→ **Request**
Quote verbatim everything from the line containing "The height and width of the screenshot is (1043, 2254)." down to the end of the records, leaving the pictures out.

[Records of locating words and elements]
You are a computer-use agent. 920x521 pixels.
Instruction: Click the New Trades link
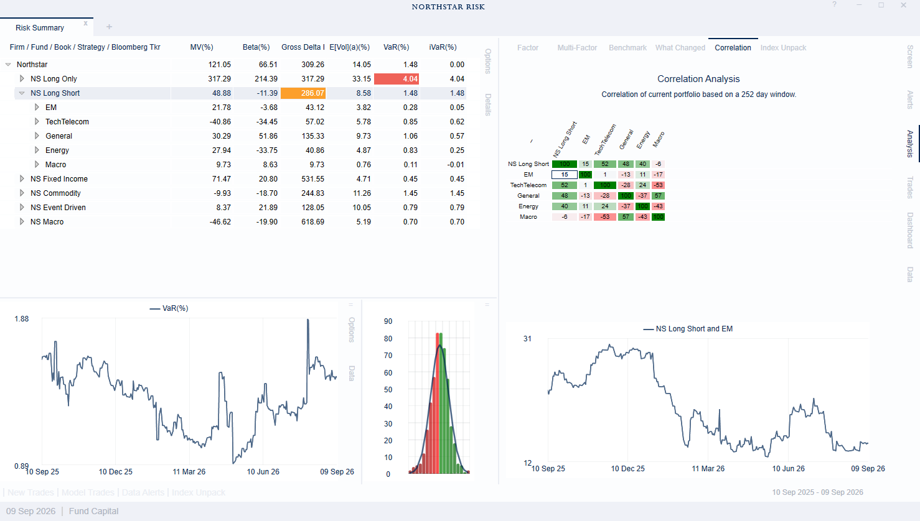click(31, 492)
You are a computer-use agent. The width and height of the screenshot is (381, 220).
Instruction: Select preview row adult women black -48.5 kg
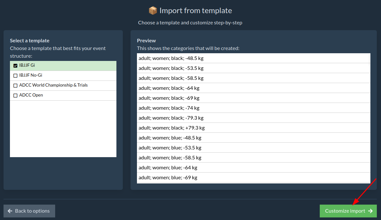(171, 58)
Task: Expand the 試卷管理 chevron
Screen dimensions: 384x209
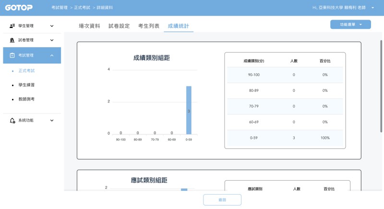Action: pyautogui.click(x=52, y=40)
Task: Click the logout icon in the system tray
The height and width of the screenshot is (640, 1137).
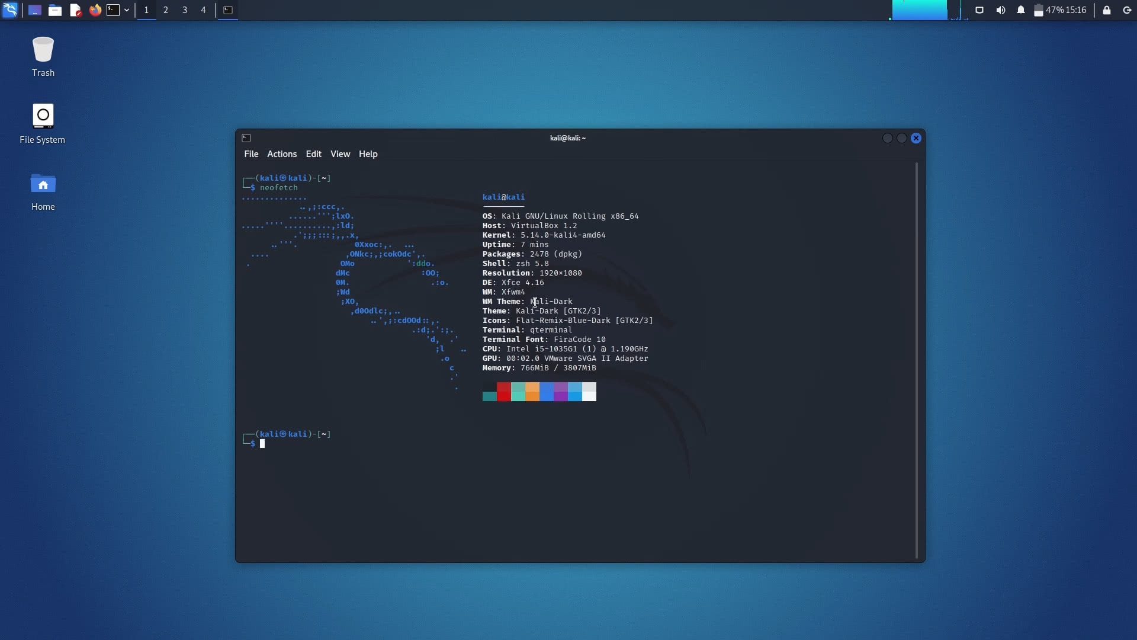Action: [1128, 9]
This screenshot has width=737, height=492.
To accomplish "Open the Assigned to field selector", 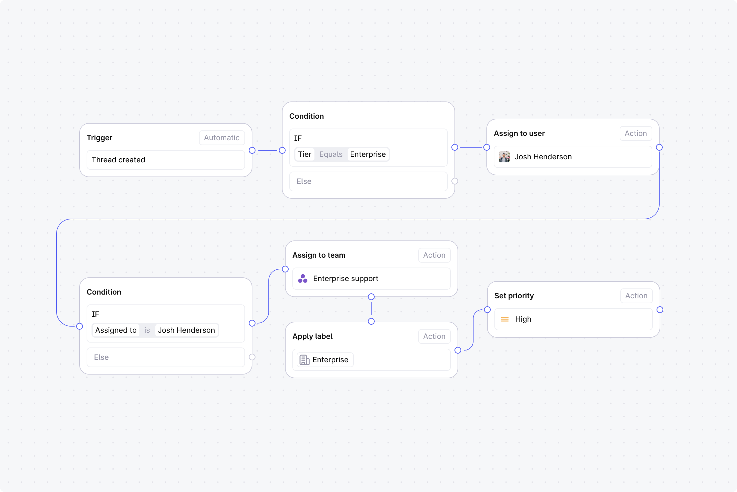I will point(116,330).
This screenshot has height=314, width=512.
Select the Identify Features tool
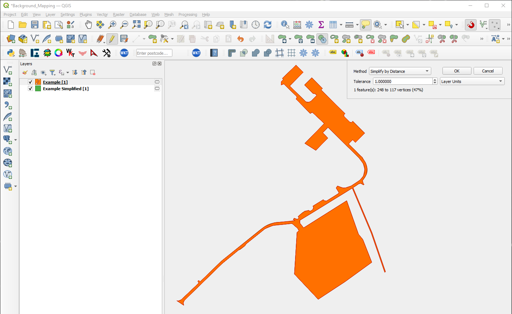tap(285, 25)
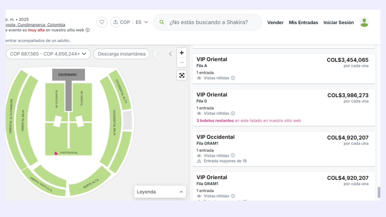Zoom in on the seat map with plus icon
Viewport: 386px width, 217px height.
182,53
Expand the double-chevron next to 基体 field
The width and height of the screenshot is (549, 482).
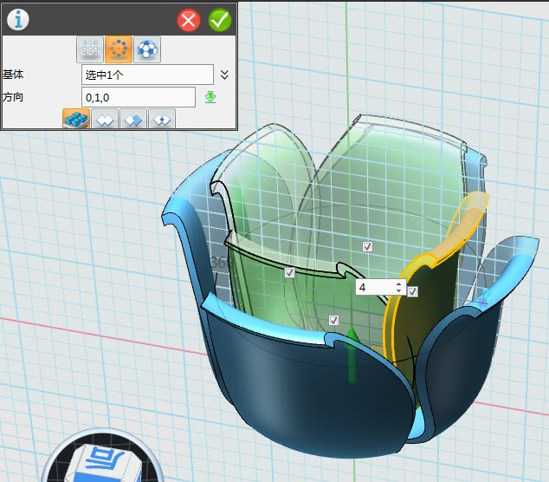224,75
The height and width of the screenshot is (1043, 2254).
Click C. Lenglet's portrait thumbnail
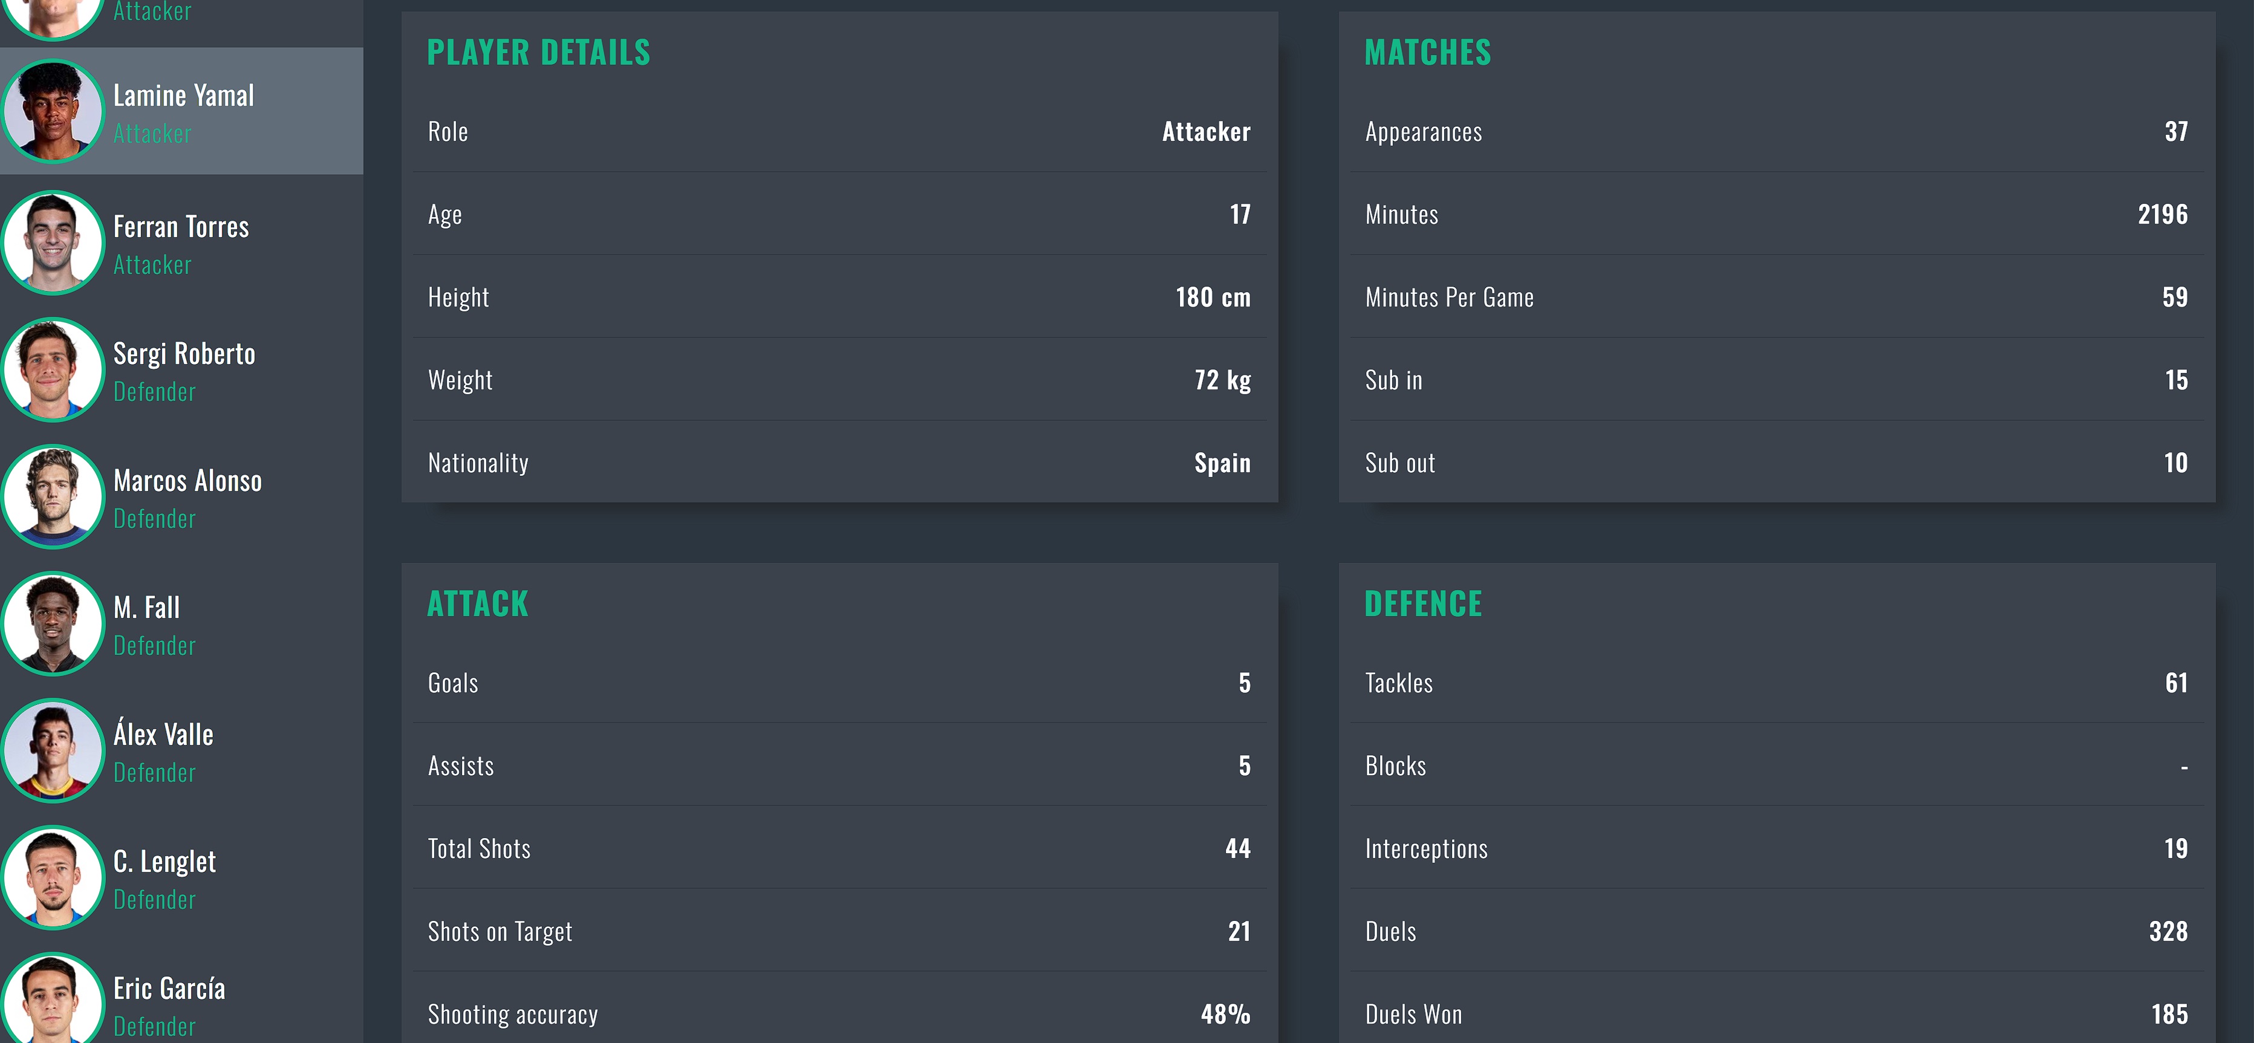(53, 877)
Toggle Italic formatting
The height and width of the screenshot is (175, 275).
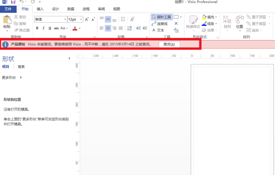[x=43, y=28]
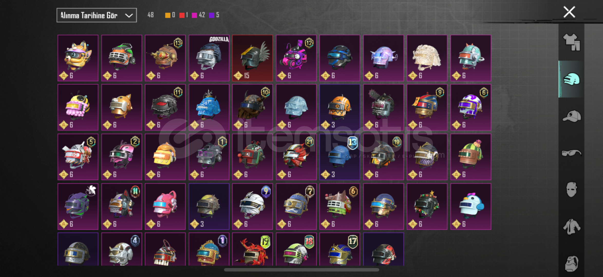The image size is (603, 277).
Task: Open the jacket category icon
Action: coord(571,227)
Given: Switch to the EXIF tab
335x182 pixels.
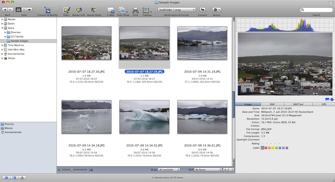Looking at the screenshot, I should click(273, 104).
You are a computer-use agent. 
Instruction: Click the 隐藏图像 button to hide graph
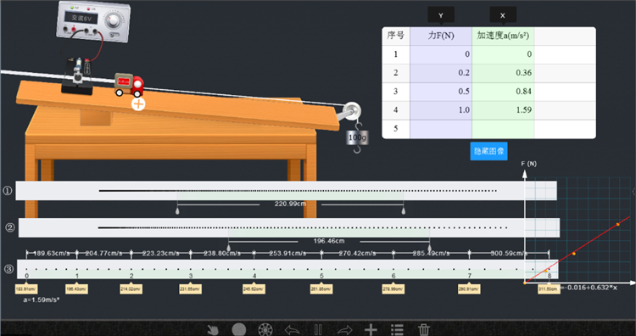(488, 151)
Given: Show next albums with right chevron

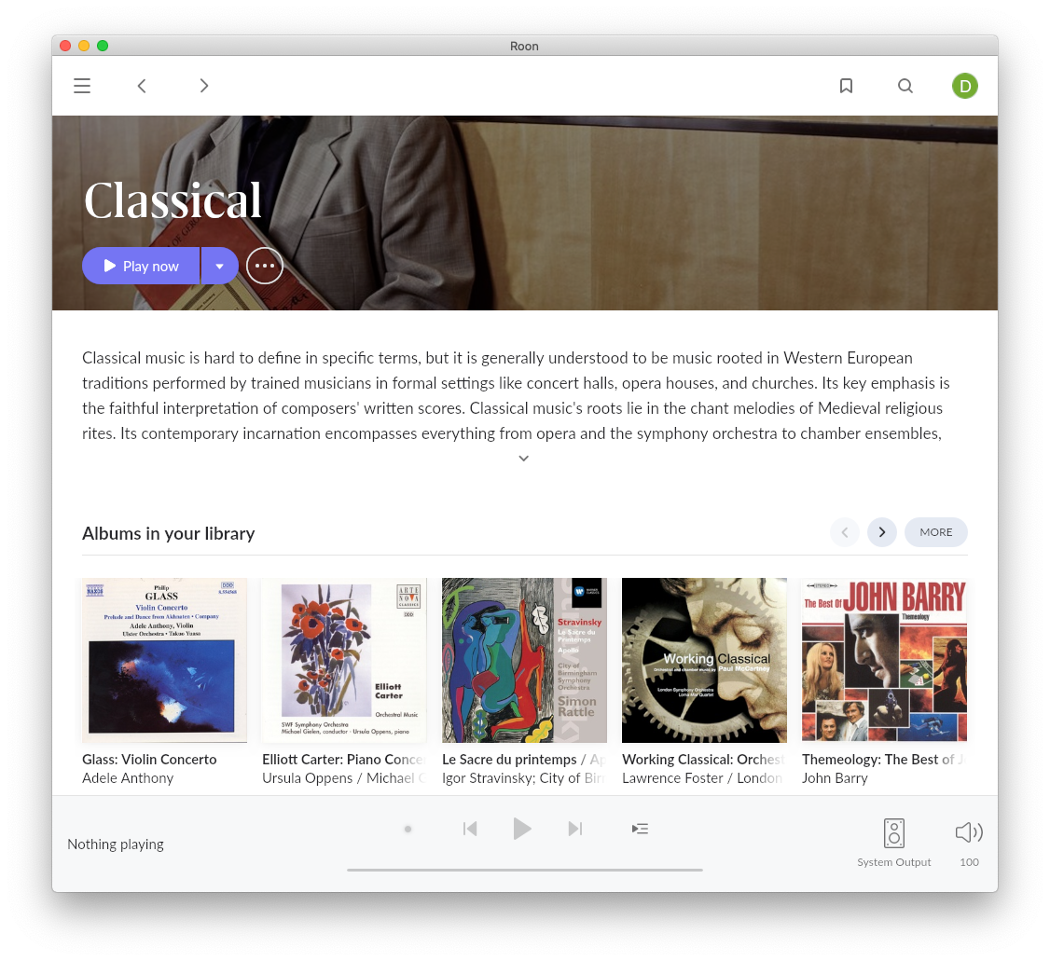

→ **Task answer**
The height and width of the screenshot is (1043, 2254).
Click C. Lenglet's portrait thumbnail
(53, 877)
Toggle Italic formatting
The height and width of the screenshot is (175, 275).
[x=43, y=28]
The image size is (603, 277).
Task: Open the jacket category icon
Action: coord(571,227)
Given: Switch to the EXIF tab
335x182 pixels.
Looking at the screenshot, I should click(273, 104).
You are a computer-use agent. 
Instruction: Click the 隐藏图像 button to hide graph
(488, 151)
Given: Show next albums with right chevron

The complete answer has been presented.